David Boreham, March 9, 2026
Something I see often in online comments, and also voiced several times at a conference I attended recently is that: LLMs are "not deterministic". I had always assumed these comments referred to phenomenon that had become highlighted a few months back, to do with model temperature and other fancy effects such as GPU task concurrency. I'll call these effects: the regular kinds of nondeterminism.
But after using Claude Code extensively to assist me on larger software projects, I began to wonder if at least some of the time those people had been complaining about something different. I'd seen it too, I thought, and although it didn't bother me I think it could be quite frustrating for anyone who wants to use LLMs in some sort of user-facing application. Here's a clear example: in developing the Occam transpiler project I had asked Claude to open a large number of bug reports (aka "Issues"). Then I asked Claude to look at each report in turn, determine a suitable fix, then for each one I asked Claude to create a PR. I reviewed each PR and told Claude to go ahead and merge to main. Ok here's the key insight: in about 1/2 of the sessions, where as you'll recall I was asking Claude to do exactly the same thing in terms of "fix bug then make a PR then merge it", after merging Claude switched back to the main branch and re-pulled from the Git server, like this:
Typically a developer would do that because the PR branch is
effectively dead after merging, and you'd want to be on main to begin the next fix. But I never actually asked Claude to
switch back to the main branch. I only asked for the PR to be merged. And of course in the other 1/2 of cases Claude didn't
do that. It left the git context on the PR branch, like this.
In exhibiting either behavior Claude had done what I'd asked.
But if you were someone trying to create an agent application that fixes bugs in a software project this seemingly capricious
behavior would I can imagine be frustrating.
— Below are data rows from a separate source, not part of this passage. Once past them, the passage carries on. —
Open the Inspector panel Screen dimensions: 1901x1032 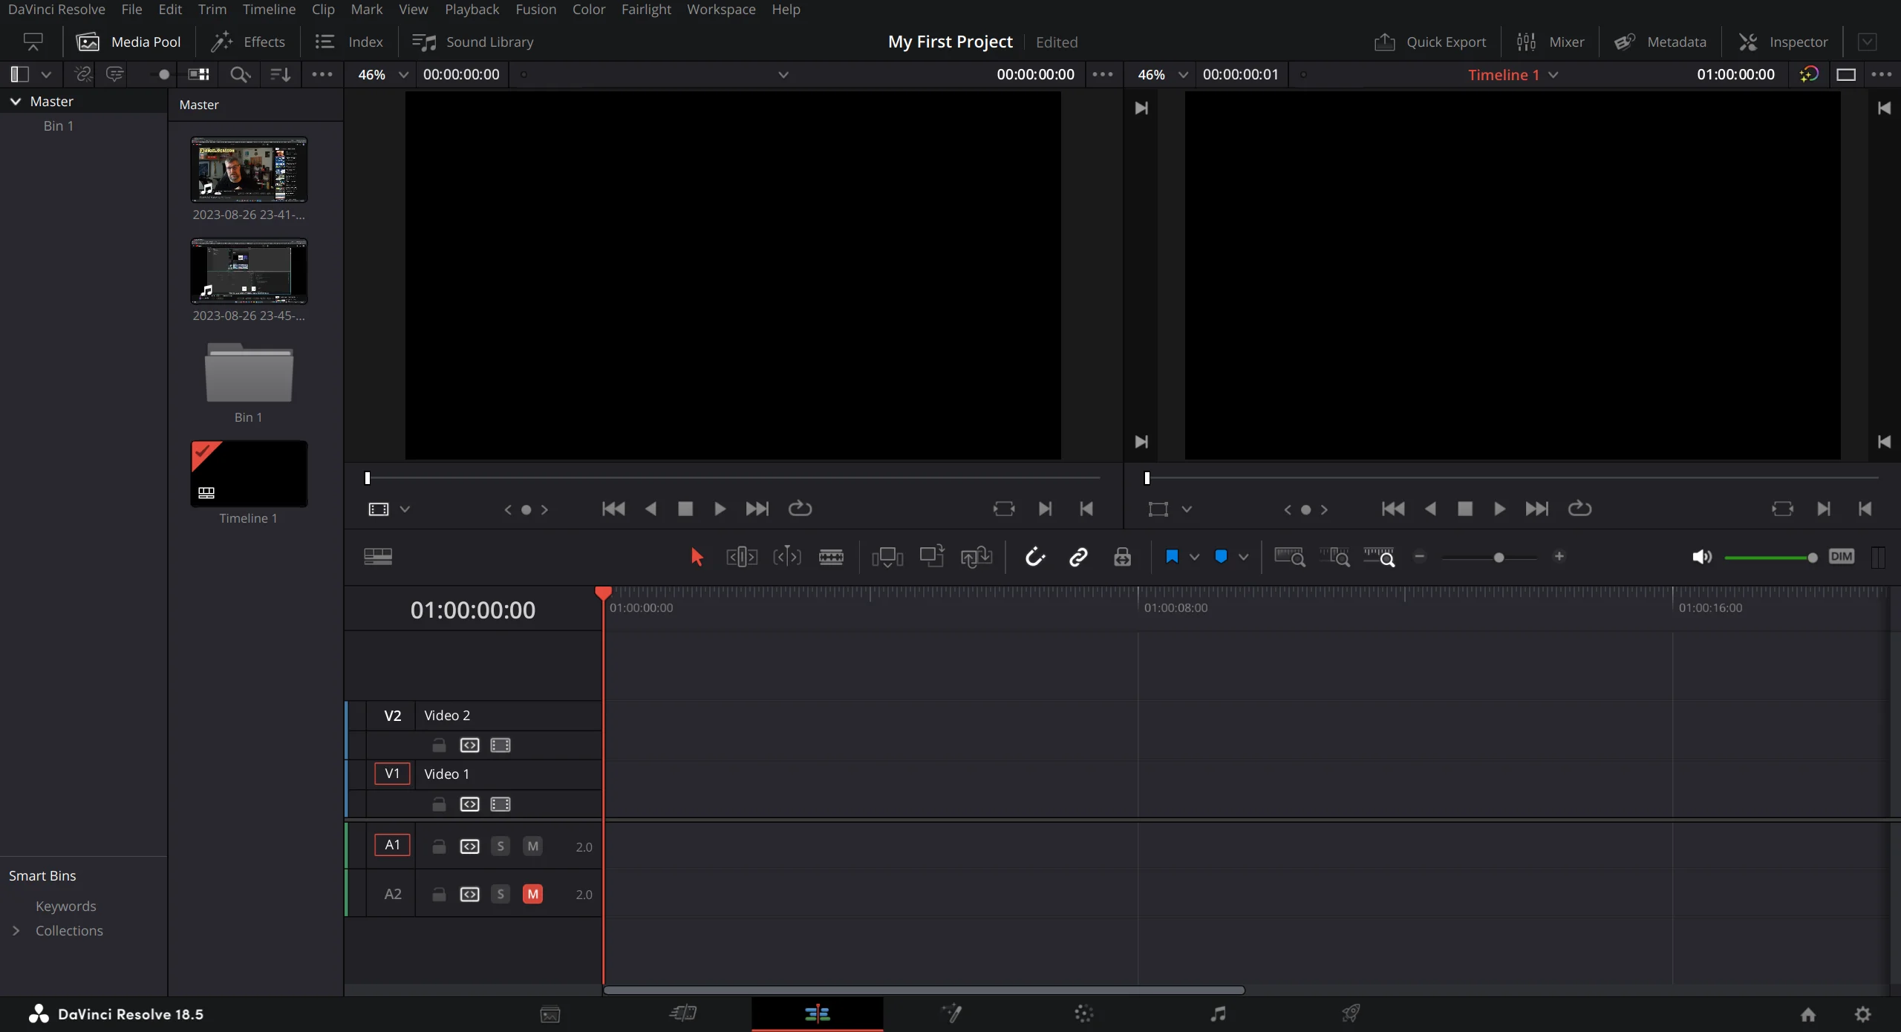1783,42
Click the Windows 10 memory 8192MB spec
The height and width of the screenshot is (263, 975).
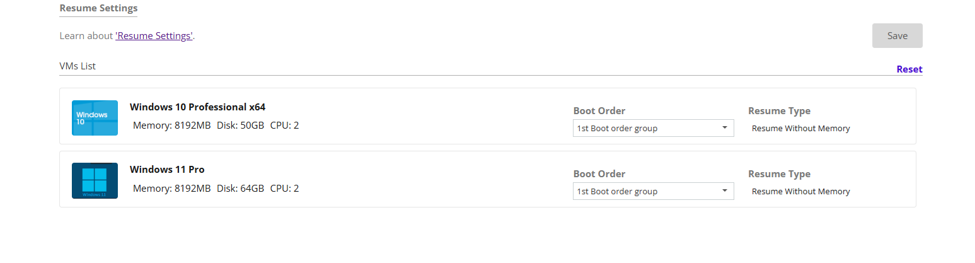tap(171, 125)
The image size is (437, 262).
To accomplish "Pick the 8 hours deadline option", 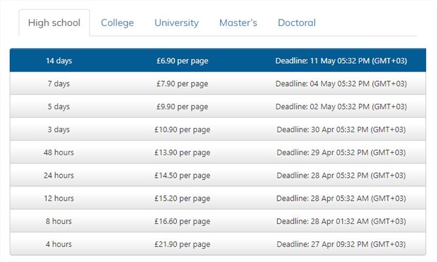I will point(218,221).
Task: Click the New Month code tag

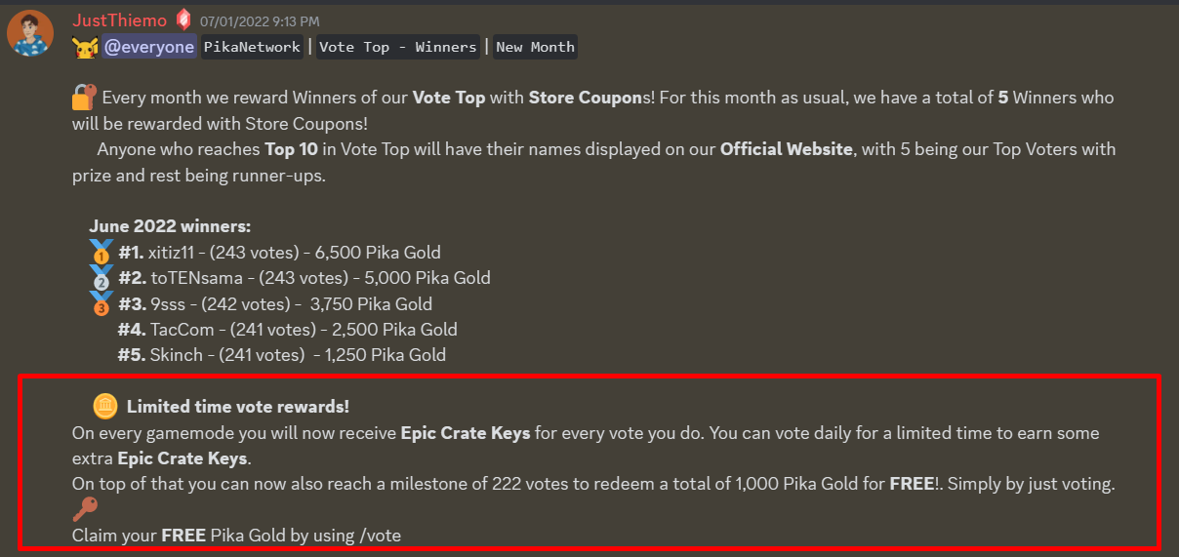Action: (535, 47)
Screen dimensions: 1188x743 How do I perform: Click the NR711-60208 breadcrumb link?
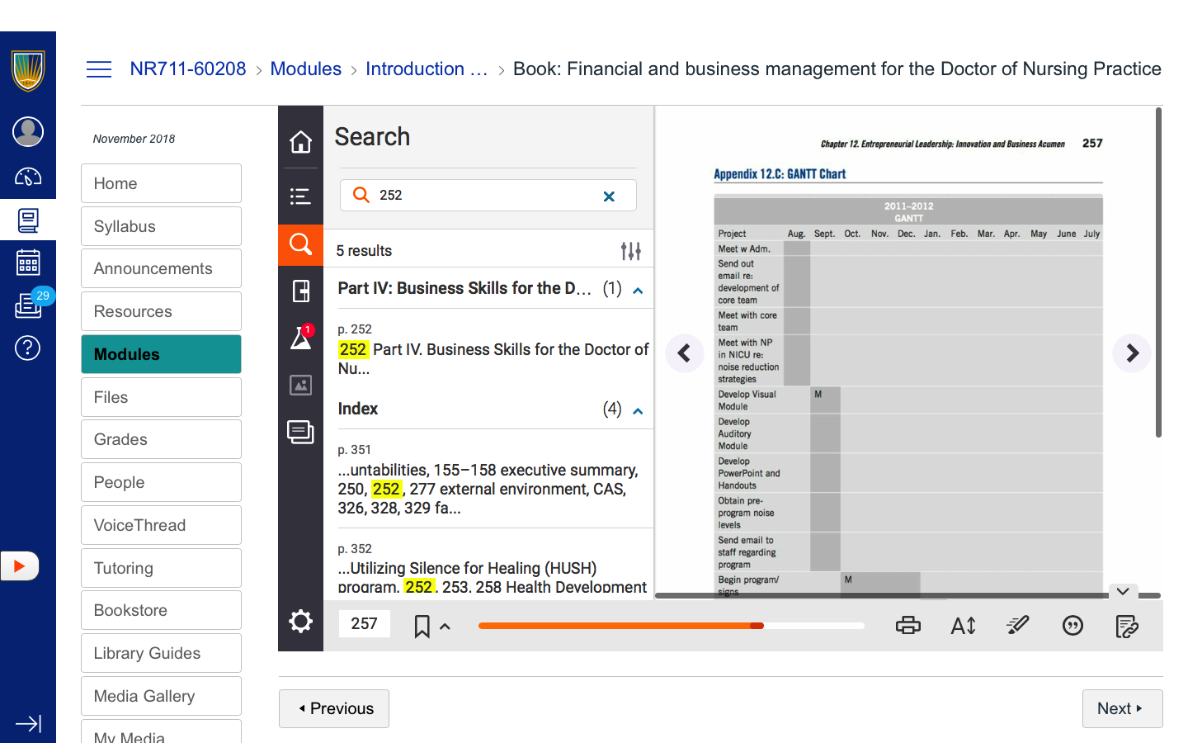pyautogui.click(x=188, y=69)
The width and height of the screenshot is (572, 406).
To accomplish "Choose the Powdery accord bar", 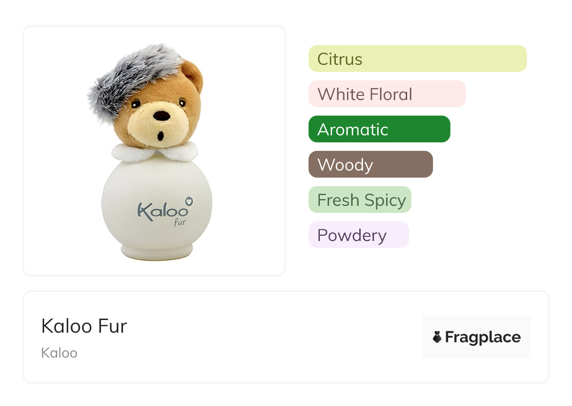I will [x=358, y=235].
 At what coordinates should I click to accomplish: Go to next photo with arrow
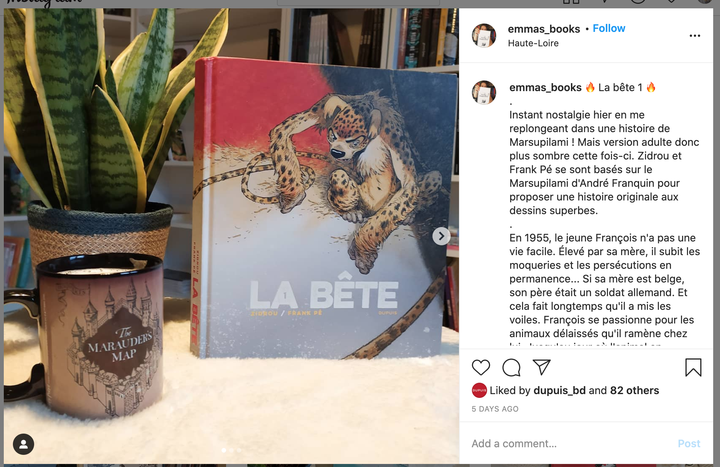pyautogui.click(x=441, y=236)
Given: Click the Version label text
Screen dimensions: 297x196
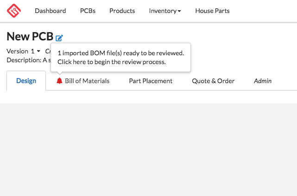Looking at the screenshot, I should (x=17, y=51).
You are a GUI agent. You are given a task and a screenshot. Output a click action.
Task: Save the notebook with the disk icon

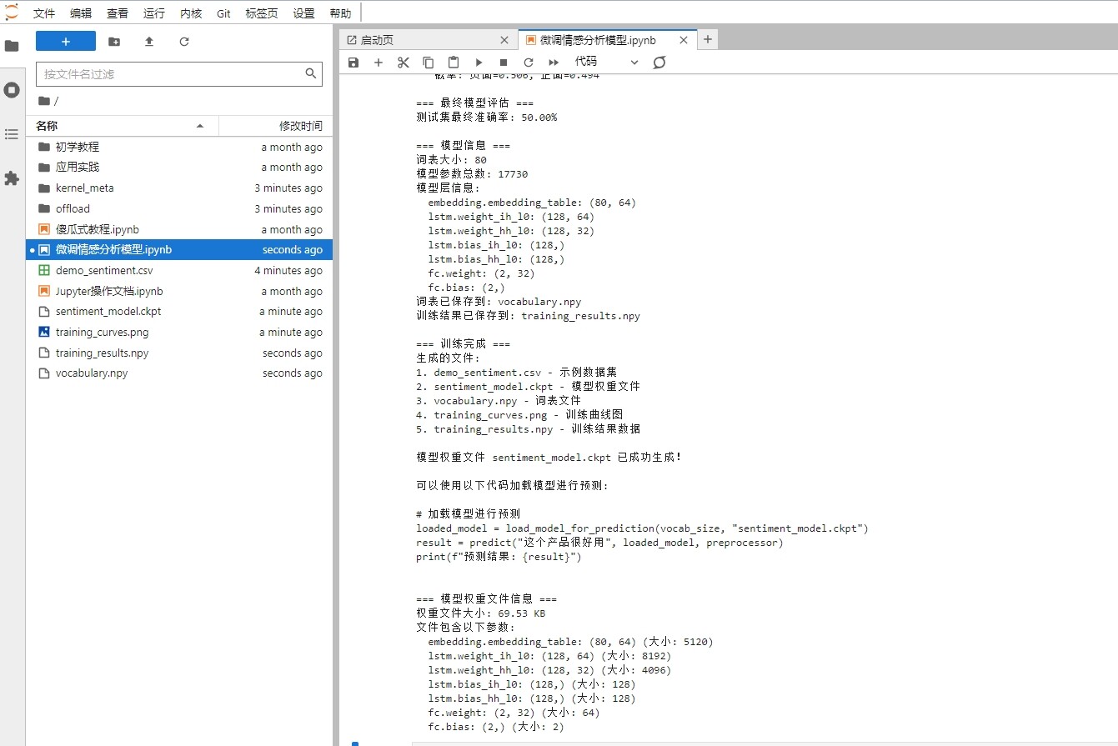(353, 63)
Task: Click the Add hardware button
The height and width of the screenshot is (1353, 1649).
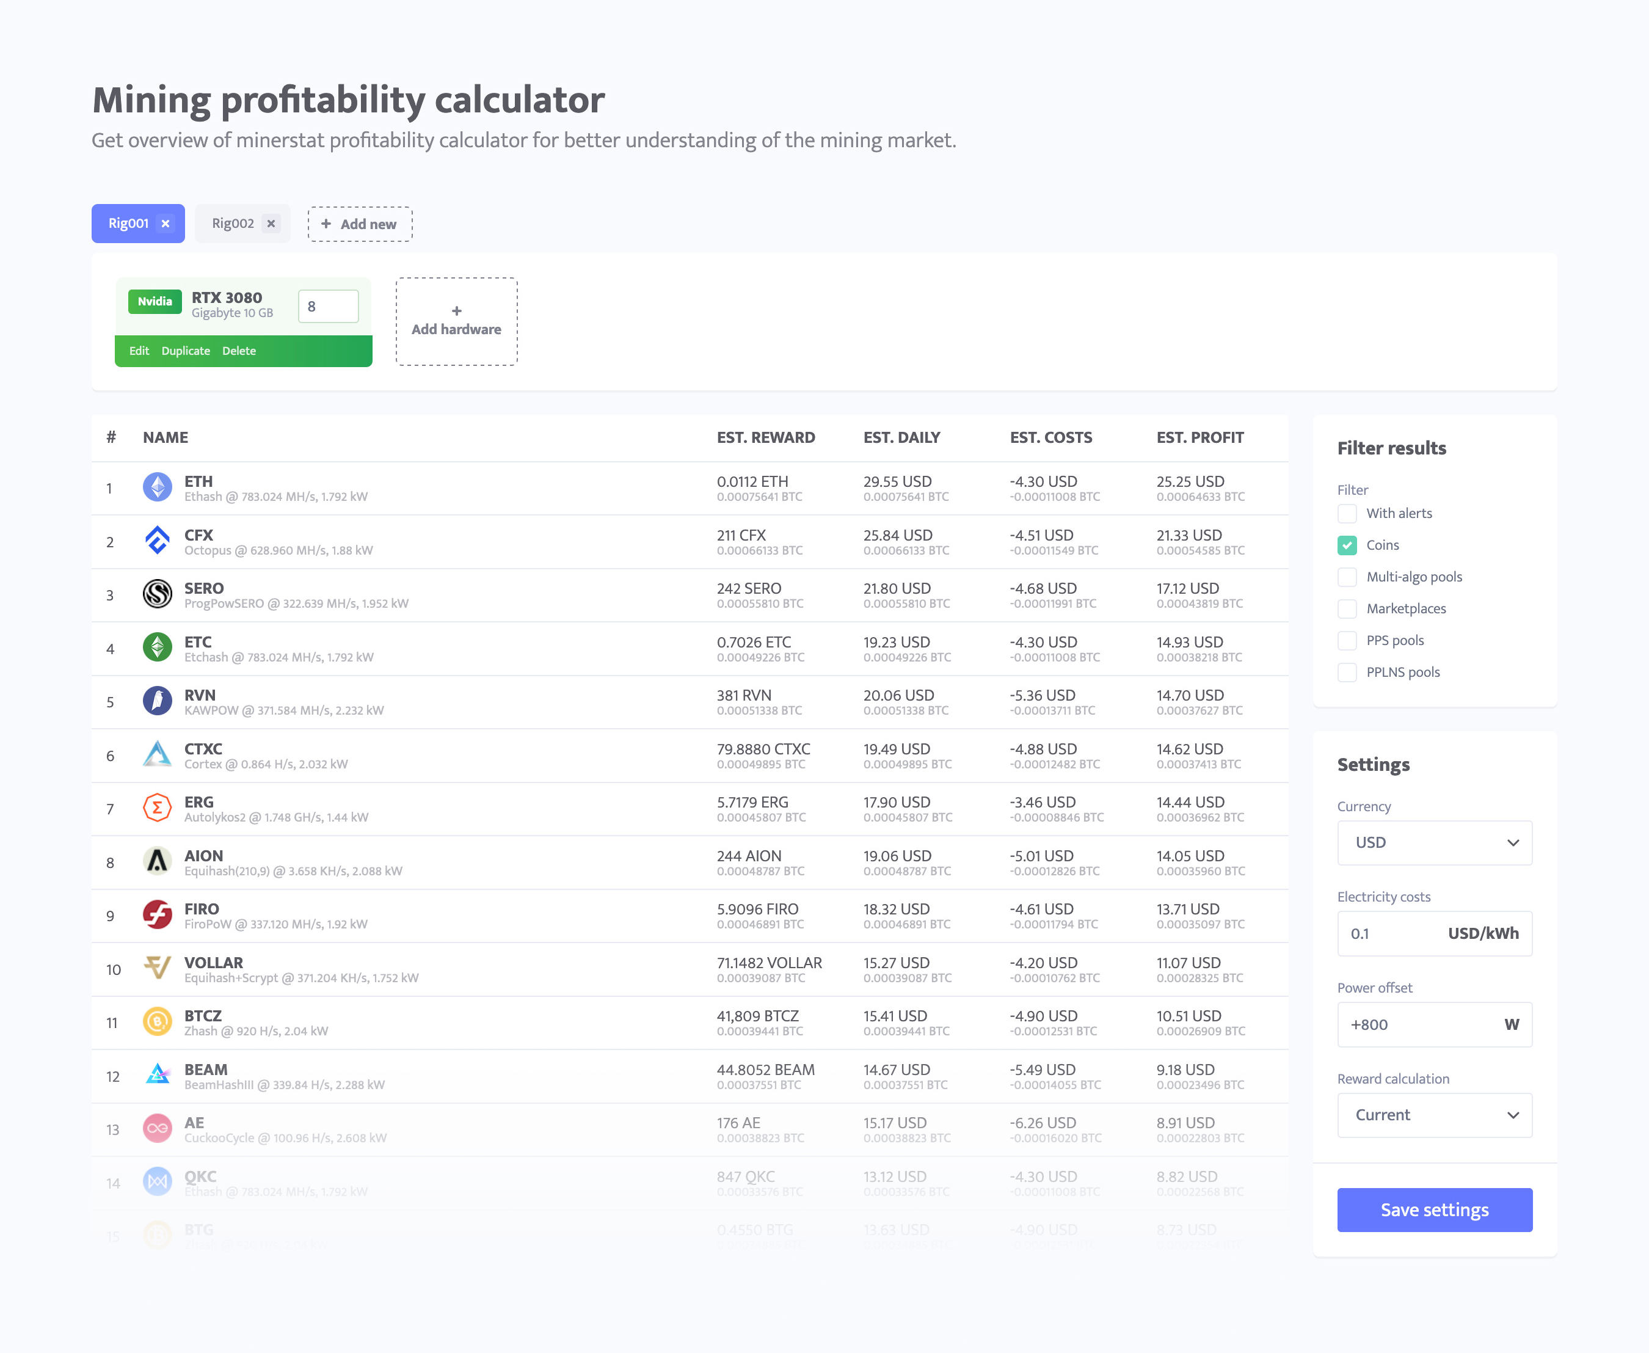Action: pyautogui.click(x=456, y=320)
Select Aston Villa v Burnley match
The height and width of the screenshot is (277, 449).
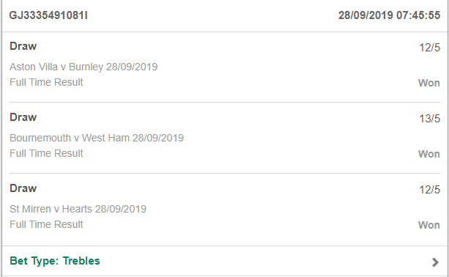(x=84, y=67)
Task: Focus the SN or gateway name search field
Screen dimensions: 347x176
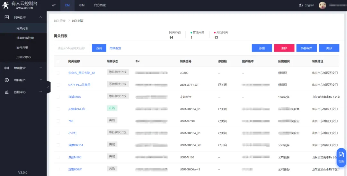Action: 72,48
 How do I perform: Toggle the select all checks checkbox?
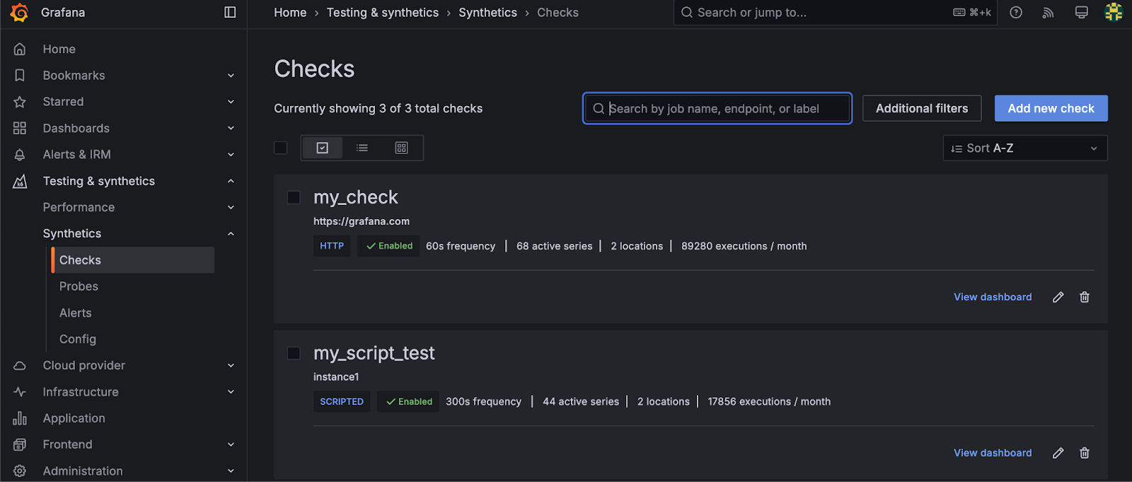click(281, 148)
Of course you could arrange for the session prompt to include something like "when you've
coded a fix for the issue create a PR then merge it after approval then switch back to the main branch and re-pull".
But how do we know what will be Claude's "SOP" for any task? We really don't, which is ok when a human is checking its work but
tricky for scenarios where it's intended to not have human guidance, or at least no guidance from a human skilled in the field.
What causes this type of "apparent nondeterminism" in LLMs? Presumably just slight differences in context that end up putting the model through a slightly different set of states. The "switch back to main" discipline is perhaps not sufficiently prevalent in training data to make it a certainty in model output when a PR is merged. Perhaps there are "model debuggers" that can be used to diagnose the cause?